Lo stesso Fistolera, dalla sua pagina Facebook, aveva diffuso le foto dei tre ragazzi il 27 giugno.

Passiamo ora al fact checking, attività completamente ignorata da “Il Populista” e dallo stesso Matteo Salvini tramite la sua pagina Facebook.

Dopo aver analizzato il post di Wesley, quello contenente le foto del presunto scandalo, ho notato il commento di Stefano Morcelli, un ragazzo di Bormio amico del giovane nigeriano.

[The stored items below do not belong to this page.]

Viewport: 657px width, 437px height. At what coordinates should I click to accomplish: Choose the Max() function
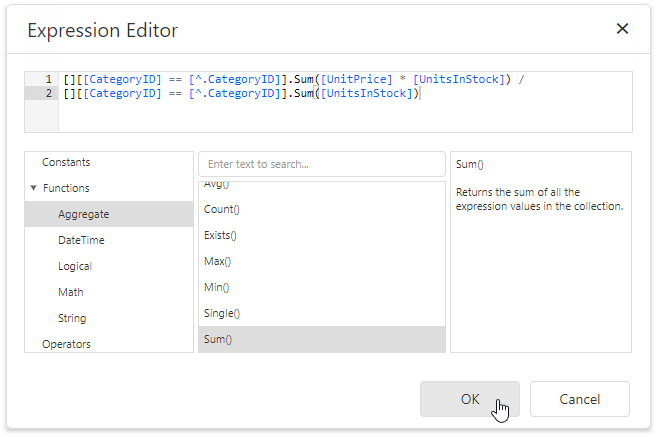click(218, 262)
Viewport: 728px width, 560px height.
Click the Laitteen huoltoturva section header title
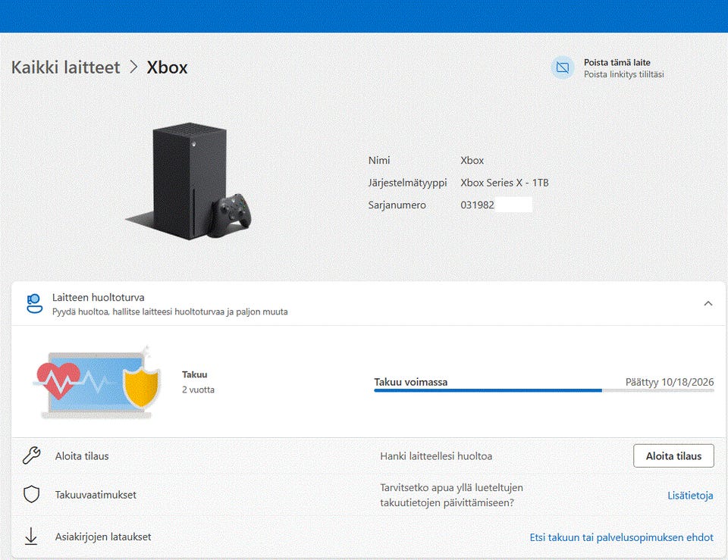pos(99,298)
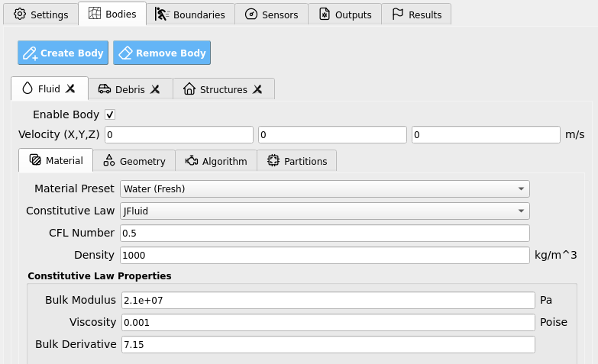Toggle the Enable Body checkbox
The image size is (598, 364).
pyautogui.click(x=110, y=114)
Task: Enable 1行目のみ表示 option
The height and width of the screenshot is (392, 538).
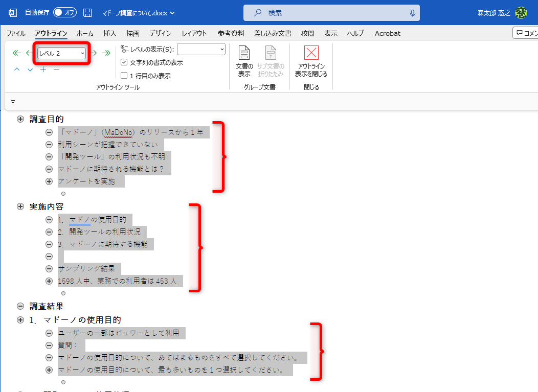Action: [x=124, y=75]
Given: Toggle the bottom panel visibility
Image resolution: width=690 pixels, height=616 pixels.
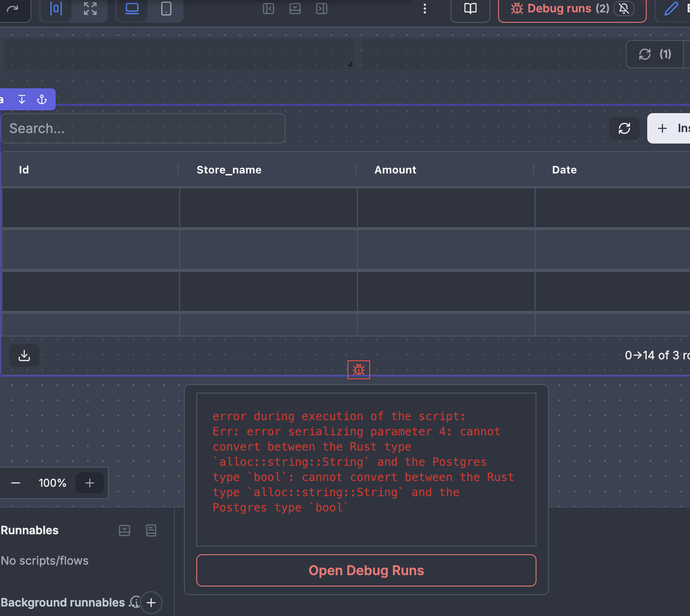Looking at the screenshot, I should 295,9.
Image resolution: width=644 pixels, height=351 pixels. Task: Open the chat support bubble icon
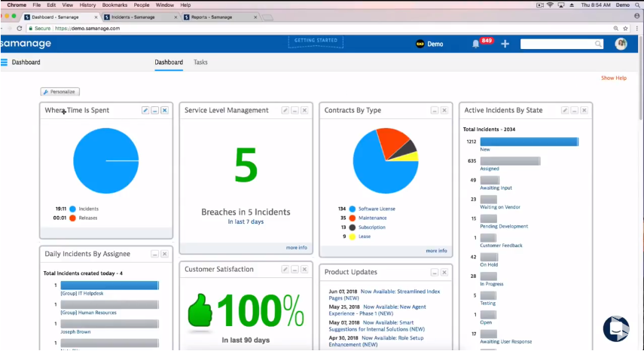pos(615,328)
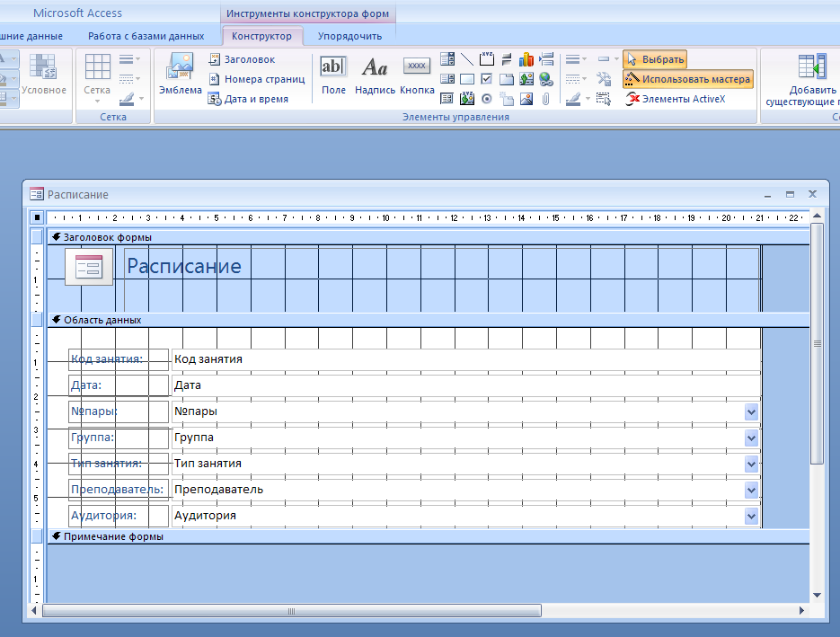
Task: Pick the Hyperlink globe icon
Action: pos(546,79)
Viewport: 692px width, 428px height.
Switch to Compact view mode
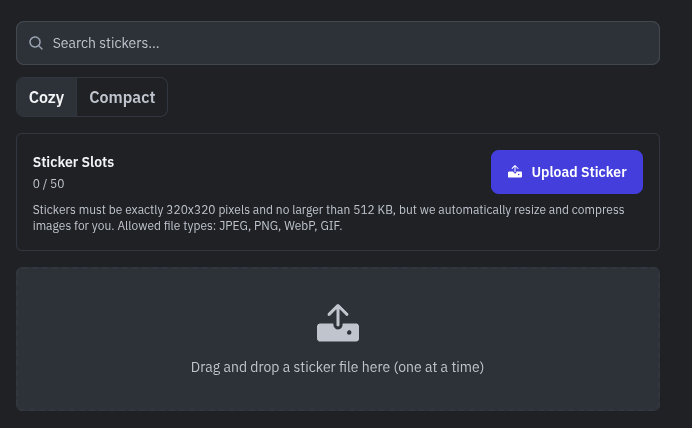point(122,97)
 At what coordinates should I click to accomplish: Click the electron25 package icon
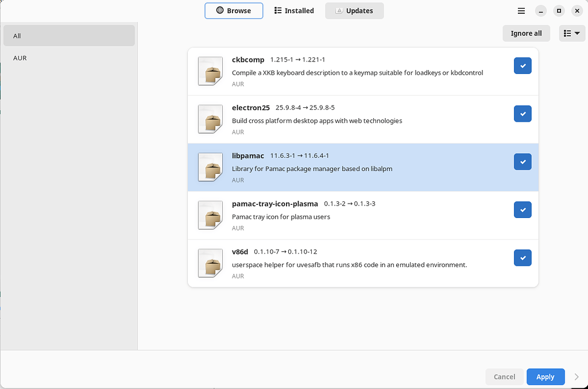pos(210,119)
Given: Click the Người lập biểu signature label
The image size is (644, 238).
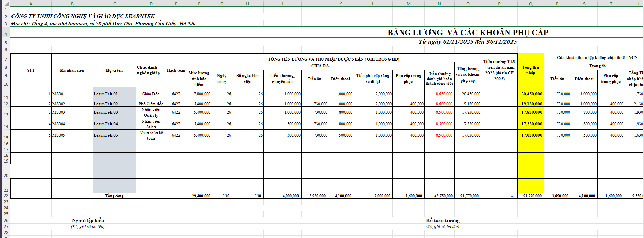Looking at the screenshot, I should coord(88,220).
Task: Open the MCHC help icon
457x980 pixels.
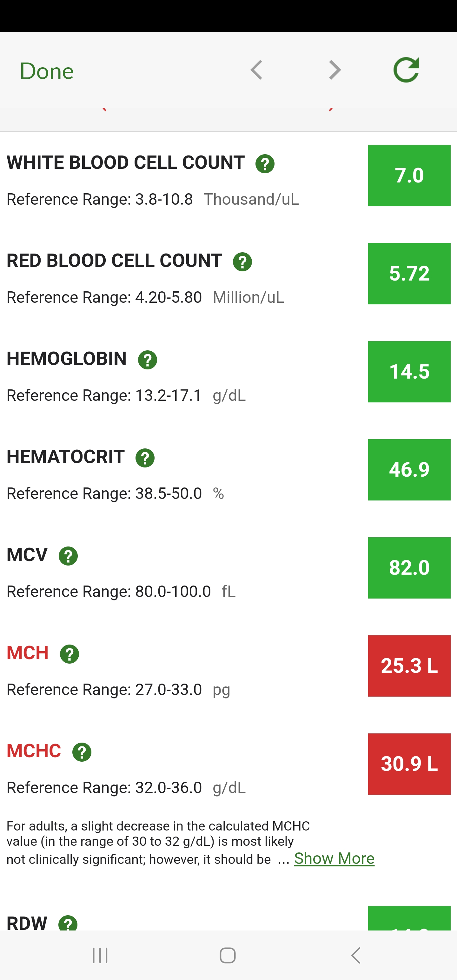Action: [x=82, y=752]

Il post di Wesley e il commento di Stefano
Il post di Wesley e il commento di Stefano

Visitando il profilo di Stefano noto un suo post di sfogo riguardo la vicenda. A quel punto decido di contattarlo e vengo a conoscenza di elementi interessanti. Nell’articolo de “Il Populista” si parla di “presunti profughi”, hanno controllato? Chiedo a Stefano se si tratta veramente di un “profugo”:

David: Wesley è un profugo?

Stefano: Wesley è un ragazzo nigeriano richiedente asilo ospitato dal centro di accoglienza di Bormio da 1 anno che recentemente ha ricevuto la protezione internazionale per la durata di 2 anni.

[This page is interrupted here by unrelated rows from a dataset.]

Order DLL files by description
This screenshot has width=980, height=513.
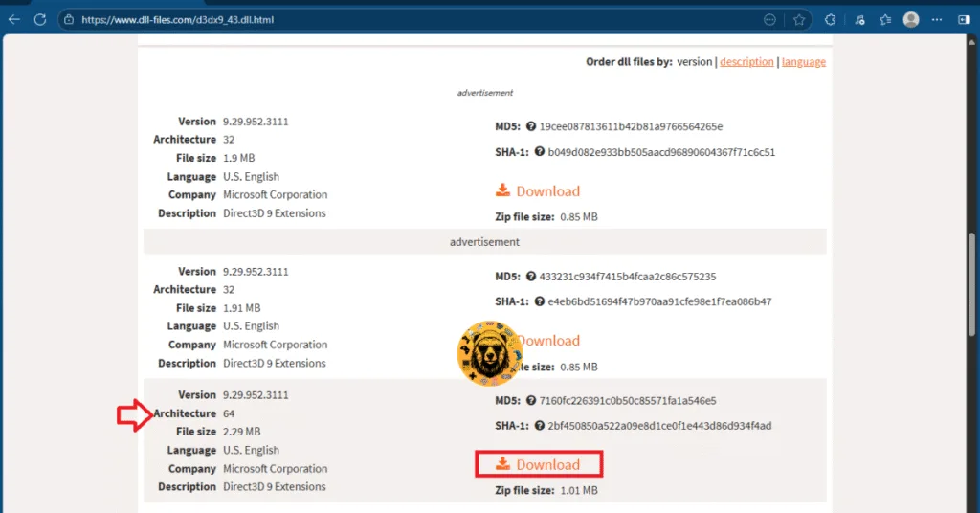click(x=746, y=62)
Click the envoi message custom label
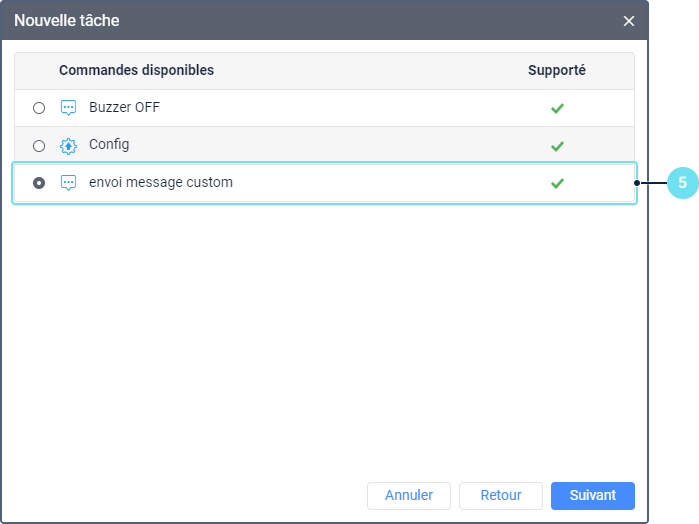This screenshot has width=699, height=524. [160, 183]
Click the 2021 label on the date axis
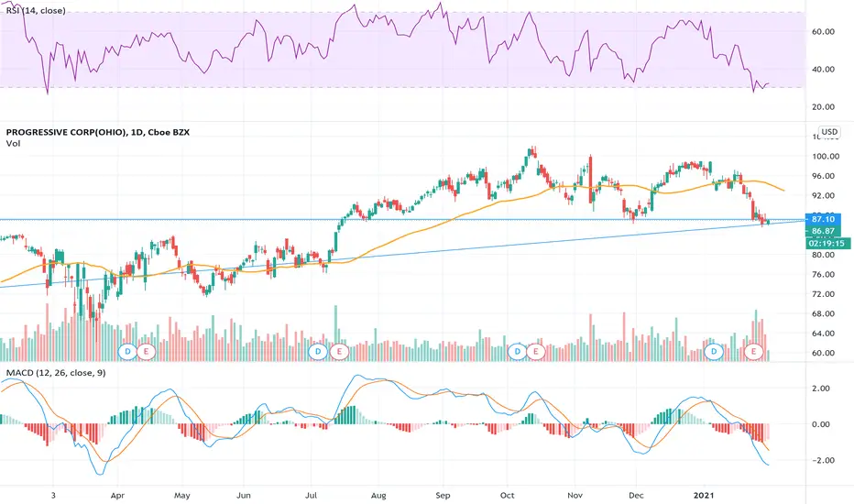The image size is (854, 504). (703, 495)
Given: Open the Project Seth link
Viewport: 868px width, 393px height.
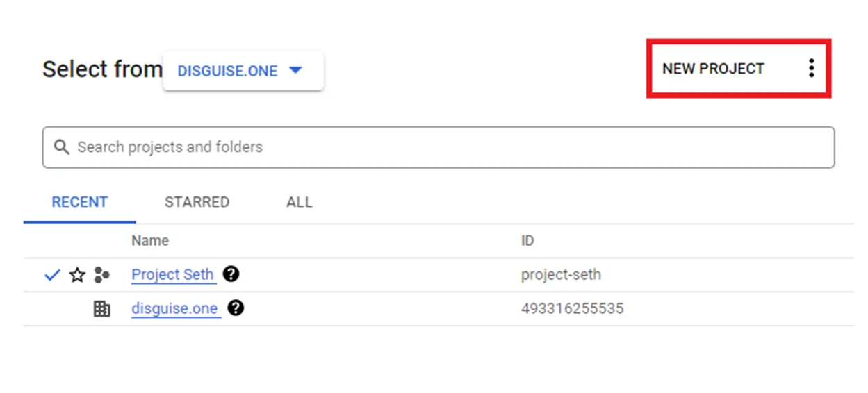Looking at the screenshot, I should (x=172, y=275).
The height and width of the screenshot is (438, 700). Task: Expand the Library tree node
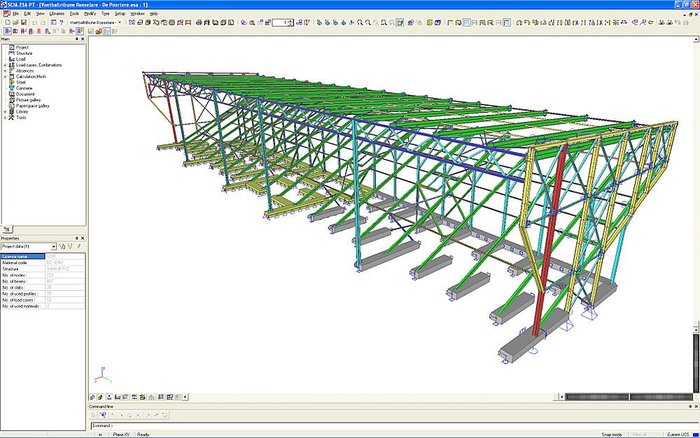point(5,112)
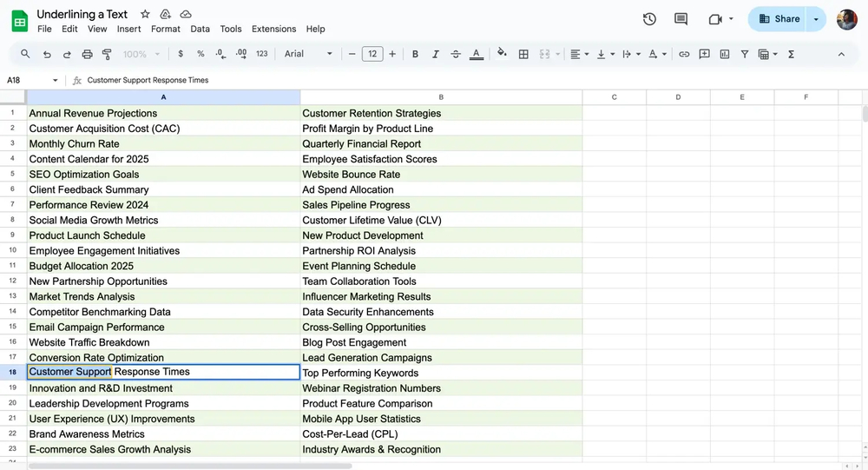Open the fill color picker

pos(502,54)
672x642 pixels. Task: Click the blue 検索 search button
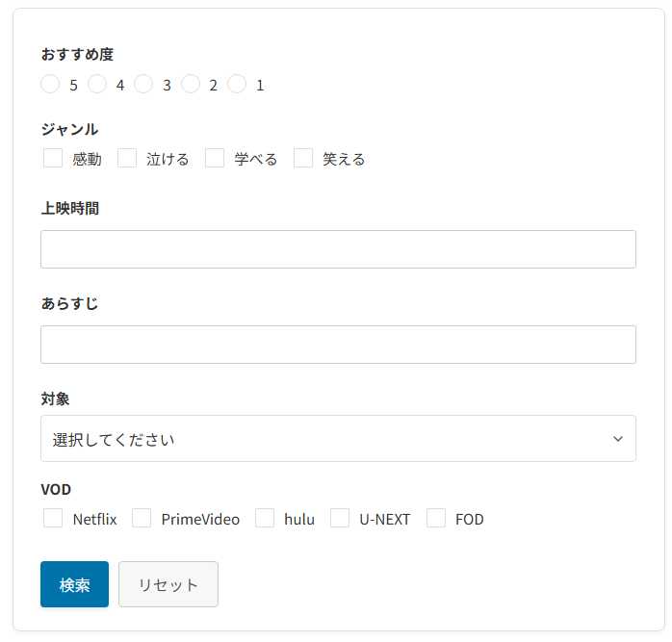[74, 584]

A quel punto, visto la disponibilità, veniamo al nocciolo della questione:

David: Perfetto. Lui e gli altri ragazzi sono andati la con soldi guadagnati con i voucher?

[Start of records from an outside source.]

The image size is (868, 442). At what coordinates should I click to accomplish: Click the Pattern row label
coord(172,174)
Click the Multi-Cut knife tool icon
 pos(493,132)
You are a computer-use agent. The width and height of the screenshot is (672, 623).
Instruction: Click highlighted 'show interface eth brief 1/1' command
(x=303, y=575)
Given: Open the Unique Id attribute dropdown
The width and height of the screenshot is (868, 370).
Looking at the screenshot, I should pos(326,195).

Stefano: No, lui e gli altri ragazzi sono entrati grazie ad alcuni buoni omaggio vinti a dicembre in un concorso per la realizzazione di presepi.

Per chi non avesse letto il post di Wesley, egli ringrazia Dio (notate che nella foto uno dei ragazzi porta al collo una croce cristiana), e la storia del concorso per la realizzazione di presepi non mi stupirebbe. Facendo una breve ricerca trovo riscontro nel racconto di Stefano nel sito Altarezianews.it:

Bormio-presepi2016premi

Categoria adulti:
1° classificato: Aspettando i Magi di Simonetta Zanoli
2° classificato: Al presepi rustic della famiglia Rinaldi-Pedrini
3° classificato: Amore e pace dei ragazzi stranieri richiedenti asilo politico
4° classificato: Un semplice presepe per un semplice Natale di Camilla Peretti e Michela Vitalini

Foto Comune di Bormio

Un ulteriore riscontro lo trovo nel sito Laprovinciadisondrio.it:

Un ottimo riscontro per il concorso di presepi indetto dal museo civico di Bormio, un’iniziativa che ha suscitato molto interesse sia tra i partecipanti sia tra i numerosi visitatori che, durante le festività, hanno votato il lavoro preferito. Sabato pomeriggio la stua granda di palazzo De Simoni ha ospitato la cerimonia di premiazione dei lavori realizzati che hanno contribuito a valorizzare ulteriormente le tradizioni legate al Natale e, nel contempo, ad ampliare l’offerta museale. Tra i presepi premiati “Amore e pace”, lavoro realizzato dai ragazzi stranieri richiedenti asilo politico ospitati da qualche mese nell’albergo “Stella” di Bormio. Le foto e il resoconto della premiazione su La Provincia di Sondrio in edicola lunedì 11 gennaio.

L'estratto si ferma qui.